Я машинально посмотрел на часы – уже прошло десять минут от начала. Глубоко вздохнул, чувствуя, как очередная неудача ложится тяжёлым грузом на плечи. Опять что-то упустил. Протёр лицо руками, пытаясь хоть немного прийти в себя, и взглянул на Киру. Она наблюдала за мной с сочувствием и лёгкой тревогой, молча, но в её взгляде была попытка поддержать. Я кивнул в ответ, застыл ещё на мгновение, а затем, собравшись, поднялся со своего места, взял записную книжку и ручку и отправился на совещание.
Покидая кабинет, взгляд Киры – наполненный сочувствием и сожалением – всё ещё ощущался на себе. Это чувство не отпускало до самой двери переговорной, где уже ждали вопросы, отчёты и строгий взгляд Аркадия Павловича.
Когда я приоткрыл дверь, в зале уже царила оживлённая деловая атмосфера: Аркадий Павлович слушал доклад начальника финансового отдела – Игоря Геннадьевича Баранова, – и, что удивительно, время от времени даже посмеивался над его остроумными замечаниями. Такое случалось крайне редко: обычно Аркадий Павлович был строг и немногословен, но сегодня, видимо, был в особенно хорошем расположении духа.
Я быстро занял своё место напротив него, аккуратно поставил записную книжку на стол и, встретившись с ним взглядом, шёпотом попросил прощения за опоздание. Он лишь кивнул, не отрываясь от доклада, и на миг мне стало чуть легче.
Игорь Геннадьевич бодро завершил свой отчёт, сообщая о прекрасных финансовых результатах за полугодие. В зале даже раздались одобрительные смешки, кто-то тихо переговаривался, и атмосфера была почти праздничной.

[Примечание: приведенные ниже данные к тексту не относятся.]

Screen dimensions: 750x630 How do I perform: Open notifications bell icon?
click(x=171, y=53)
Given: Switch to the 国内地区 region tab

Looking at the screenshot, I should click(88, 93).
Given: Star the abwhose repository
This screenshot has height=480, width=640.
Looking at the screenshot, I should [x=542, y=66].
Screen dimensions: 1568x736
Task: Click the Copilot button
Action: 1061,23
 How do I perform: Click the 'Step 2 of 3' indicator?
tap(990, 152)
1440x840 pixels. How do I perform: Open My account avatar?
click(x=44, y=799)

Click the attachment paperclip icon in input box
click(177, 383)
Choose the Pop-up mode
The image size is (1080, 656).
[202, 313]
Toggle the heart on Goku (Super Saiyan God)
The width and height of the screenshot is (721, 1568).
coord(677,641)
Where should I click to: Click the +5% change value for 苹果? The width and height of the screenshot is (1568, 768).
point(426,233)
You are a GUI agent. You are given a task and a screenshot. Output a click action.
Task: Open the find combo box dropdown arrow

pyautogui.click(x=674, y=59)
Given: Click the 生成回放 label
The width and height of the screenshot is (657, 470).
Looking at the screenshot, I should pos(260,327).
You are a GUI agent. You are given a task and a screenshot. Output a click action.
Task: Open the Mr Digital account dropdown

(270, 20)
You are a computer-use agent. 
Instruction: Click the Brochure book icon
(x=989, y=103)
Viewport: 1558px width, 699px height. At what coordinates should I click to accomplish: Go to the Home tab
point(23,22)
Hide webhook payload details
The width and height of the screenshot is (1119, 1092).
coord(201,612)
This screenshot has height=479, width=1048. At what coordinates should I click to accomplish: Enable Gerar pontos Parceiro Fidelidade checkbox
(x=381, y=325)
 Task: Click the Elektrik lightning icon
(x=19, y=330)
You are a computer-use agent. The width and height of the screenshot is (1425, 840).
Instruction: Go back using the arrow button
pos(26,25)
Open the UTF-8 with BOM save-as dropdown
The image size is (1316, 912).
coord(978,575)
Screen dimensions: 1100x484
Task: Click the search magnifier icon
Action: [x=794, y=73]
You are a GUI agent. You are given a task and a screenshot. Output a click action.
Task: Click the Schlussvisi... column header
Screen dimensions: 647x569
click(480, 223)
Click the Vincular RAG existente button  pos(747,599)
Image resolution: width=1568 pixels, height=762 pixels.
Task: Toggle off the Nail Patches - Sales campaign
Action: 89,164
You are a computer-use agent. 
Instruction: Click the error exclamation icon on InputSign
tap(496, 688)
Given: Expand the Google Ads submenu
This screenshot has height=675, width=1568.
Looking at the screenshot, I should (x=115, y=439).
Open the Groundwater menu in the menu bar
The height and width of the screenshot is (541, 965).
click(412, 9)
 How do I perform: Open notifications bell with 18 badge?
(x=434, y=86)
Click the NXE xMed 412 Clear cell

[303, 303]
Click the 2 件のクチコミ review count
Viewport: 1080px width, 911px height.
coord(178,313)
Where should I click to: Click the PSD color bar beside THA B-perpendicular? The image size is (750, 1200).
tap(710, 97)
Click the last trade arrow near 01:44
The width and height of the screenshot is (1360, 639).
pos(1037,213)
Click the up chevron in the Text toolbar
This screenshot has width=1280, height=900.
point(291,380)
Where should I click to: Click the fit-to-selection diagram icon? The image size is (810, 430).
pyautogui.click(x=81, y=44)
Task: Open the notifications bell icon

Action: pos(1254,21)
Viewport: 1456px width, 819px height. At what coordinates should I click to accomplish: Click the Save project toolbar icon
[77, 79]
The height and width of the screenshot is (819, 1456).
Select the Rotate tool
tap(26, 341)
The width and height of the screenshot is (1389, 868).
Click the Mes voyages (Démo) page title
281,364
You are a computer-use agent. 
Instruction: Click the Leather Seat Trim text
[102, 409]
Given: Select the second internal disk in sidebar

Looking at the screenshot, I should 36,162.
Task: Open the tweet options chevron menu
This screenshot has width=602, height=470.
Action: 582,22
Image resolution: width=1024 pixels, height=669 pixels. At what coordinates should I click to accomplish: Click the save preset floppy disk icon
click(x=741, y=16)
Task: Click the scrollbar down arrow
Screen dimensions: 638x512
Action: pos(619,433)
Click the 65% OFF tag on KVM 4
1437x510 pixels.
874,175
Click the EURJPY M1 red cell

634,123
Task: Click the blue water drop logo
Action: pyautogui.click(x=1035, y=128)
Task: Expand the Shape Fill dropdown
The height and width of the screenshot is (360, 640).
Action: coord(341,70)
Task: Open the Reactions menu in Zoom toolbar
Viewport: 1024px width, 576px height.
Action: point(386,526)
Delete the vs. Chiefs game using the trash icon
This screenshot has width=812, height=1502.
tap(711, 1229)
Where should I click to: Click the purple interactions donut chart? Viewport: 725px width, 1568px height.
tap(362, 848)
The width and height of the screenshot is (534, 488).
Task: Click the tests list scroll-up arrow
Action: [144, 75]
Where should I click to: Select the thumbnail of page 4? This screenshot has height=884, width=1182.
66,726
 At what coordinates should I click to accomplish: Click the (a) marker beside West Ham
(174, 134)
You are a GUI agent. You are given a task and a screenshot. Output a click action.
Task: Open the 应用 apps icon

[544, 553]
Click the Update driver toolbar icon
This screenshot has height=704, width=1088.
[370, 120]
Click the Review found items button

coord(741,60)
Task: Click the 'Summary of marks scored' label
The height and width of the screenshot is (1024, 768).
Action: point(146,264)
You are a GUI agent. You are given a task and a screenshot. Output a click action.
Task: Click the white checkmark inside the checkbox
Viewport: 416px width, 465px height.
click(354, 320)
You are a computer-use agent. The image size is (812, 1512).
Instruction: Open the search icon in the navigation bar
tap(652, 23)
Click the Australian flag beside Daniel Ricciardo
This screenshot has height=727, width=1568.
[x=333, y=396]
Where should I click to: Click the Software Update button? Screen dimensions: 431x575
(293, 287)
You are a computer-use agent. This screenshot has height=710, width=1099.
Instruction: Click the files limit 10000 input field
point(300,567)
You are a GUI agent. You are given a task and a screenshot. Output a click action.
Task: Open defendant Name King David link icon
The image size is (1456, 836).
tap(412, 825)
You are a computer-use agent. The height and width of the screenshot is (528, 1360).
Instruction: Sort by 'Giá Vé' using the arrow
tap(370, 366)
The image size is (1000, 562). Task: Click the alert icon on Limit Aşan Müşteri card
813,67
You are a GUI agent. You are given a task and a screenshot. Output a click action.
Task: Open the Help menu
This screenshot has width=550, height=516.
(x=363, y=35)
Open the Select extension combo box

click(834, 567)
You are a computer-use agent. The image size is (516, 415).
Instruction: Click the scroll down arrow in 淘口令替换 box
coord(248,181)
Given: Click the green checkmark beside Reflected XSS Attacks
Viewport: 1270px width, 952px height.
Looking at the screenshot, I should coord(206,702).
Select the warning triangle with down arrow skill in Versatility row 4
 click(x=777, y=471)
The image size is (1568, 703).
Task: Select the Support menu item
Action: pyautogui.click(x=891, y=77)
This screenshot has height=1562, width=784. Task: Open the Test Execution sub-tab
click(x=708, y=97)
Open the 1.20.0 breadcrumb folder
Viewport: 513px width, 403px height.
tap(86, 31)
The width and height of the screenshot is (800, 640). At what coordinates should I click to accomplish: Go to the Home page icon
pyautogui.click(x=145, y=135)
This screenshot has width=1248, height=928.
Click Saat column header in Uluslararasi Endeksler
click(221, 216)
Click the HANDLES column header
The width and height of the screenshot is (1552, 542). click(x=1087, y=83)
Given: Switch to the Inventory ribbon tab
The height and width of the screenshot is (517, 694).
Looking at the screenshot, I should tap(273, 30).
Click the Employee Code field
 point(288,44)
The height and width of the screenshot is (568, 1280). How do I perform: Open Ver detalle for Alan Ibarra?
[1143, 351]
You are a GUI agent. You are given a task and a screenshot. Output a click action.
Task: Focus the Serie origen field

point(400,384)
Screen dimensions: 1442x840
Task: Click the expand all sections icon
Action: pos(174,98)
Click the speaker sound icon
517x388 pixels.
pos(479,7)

Слово вновь взял Аркадий Павлович:
– Ну что ж, коллеги, новости отличные! – с удовлетворением заявил он. – Пятница, результаты у нас прекрасные, а значит, не будем растягивать совещание. Александр Владимирович, давайте коротко по вашим вопросам. Я не собираюсь сегодня задерживать никого дольше необходимого – все знают, что завтра у нашего заместителя день рождения! Так что давайте оперативно, и – к работе. А вечером, быть может, и к празднику.
Он взглянул на меня чуть дольше обычного, с тем редким одобрением, которое бывает только у начальников, когда они довольны и результатами, и отношениями. Я внезапно осознал, что именно приглашение на дачу, личное отношение и хорошие показатели сделали сегодня Аркадия Павловича почти человеком, а не только строгим руководителем. Но, несмотря на это, я всё равно не мог вспомнить, о чём мне необходимо сейчас говорить.
Несколько секунд молчал, чувствуя, как все взгляды обращены ко мне, а в голове царила всё та же пустота. Неловко прочищая горло, попытался придать голосу уверенности, хотя внутри всё сжималось от тревоги.
– Да, конечно, – начал я, но тут же споткнулся на собственных мыслях. – А… по какому именно вопросу докладывать?
В зале кто-то тихо усмехнулся, а Аркадий Павлович, к счастью, воспринял это с неожиданным юмором. Он улыбнулся, подмигнул окружающим и с иронией заметил:
– Ну, Александр Владимирович, вы, главное, не перерабатывайте, а то у нас тут такие показатели, что скоро придётся премии выписывать за переработки! – В зале проскользнул лёгкий смешок. – А если серьёзно, – продолжил он уже деловым тоном, – расскажите, как прошла встреча с чешскими партнёрами по поводу оформления документов для поставки оборудования через наши дочерние компании. Все ждут новостей!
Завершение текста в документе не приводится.